Start with defining classes of external identity. Not all non‑employees should or need the same level of access or assurance. Define what a “partner,” “vendor,” “contractor,” “supplier,” etc. means in your environment. For each class, define minimum standards: how they authenticate, how you federate with them (if at all), what attributes they must provide, what device or environment assurances they need.
Next, integrate those external identity classes into your access‑lifecycle processes. That means onboarding, periodic review (or certification) of their access, clear responsibility for approval, defined expiration or renewal of their access, and offboarding when the relationship ends. Don’t rely on someone remembering; build systems to remind and enforce.
Federation should be designed carefully. It’s powerful, but only if you carefully vet partner IdPs, limit what attributes they share, ensure strong assertion validation, and support revocation of federated trust. The documentation from Google’s guidelines around federating external IdPs for Google Cloud is a good reference for practices around mapping identities, limiting authority, and ensuring secure assertion handling.3
Finally, auditability and contracts matter. When you bring on a partner, vendor, or external identity, your contracts should include IAM obligations: identity proofing, credential hygiene, incident notification, and revocation clauses. Regular audits of partner identity compliance (or at least self‑attestation) help ensure that policies you assume are being followed actually are.
Real World Example: The “Noodle Soup” of B2B IAM
Thales put out a recent blog where they described B2B IAM as “noodle soup” — messy, varied, and hard to standardize. They reported that external identities now represent nearly half of all identities interacting with enterprise systems in many organizations.4 They call out that while many enterprises support federation or third‑party access, few are consistent about how external identities are managed, how to classify their risk, or how to enforce lifecycle controls. The metaphor fits: many ingredients in the soup, many flavors, many things going on — and if even one flavor is off, the whole bowl gets soggy.

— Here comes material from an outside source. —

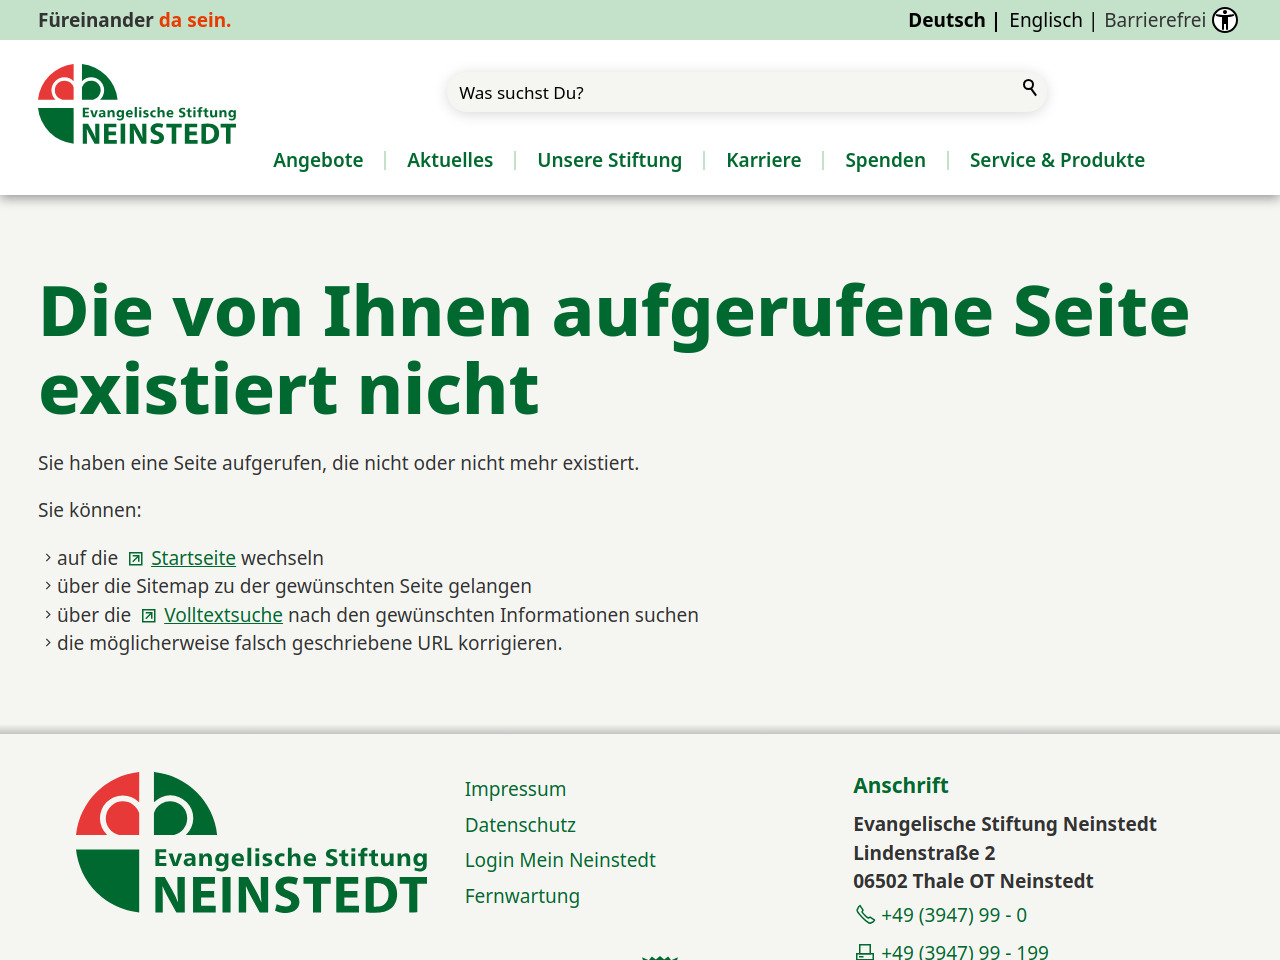This screenshot has width=1280, height=960.
Task: Select Spenden in the navigation
Action: 885,160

Final Thought: Owning What You Don’t Employ
External identities used to feel like someone else’s problem. But now, they are everyone’s problem. You might not “employ” the person on the other end, or manage their devices, or pay their certification costs. But their access touches your systems, your brand, your liability, your audits. That means governance matters as much (or more) than for internal users. Treat external identities not as guests, but as partners bound by contract, policy, and process. Because in a borderless enterprise, the walls are gone — the only trust that holds is the trust you build and enforce. Huh..you would think someon created a product that did just that…anyway…I digress.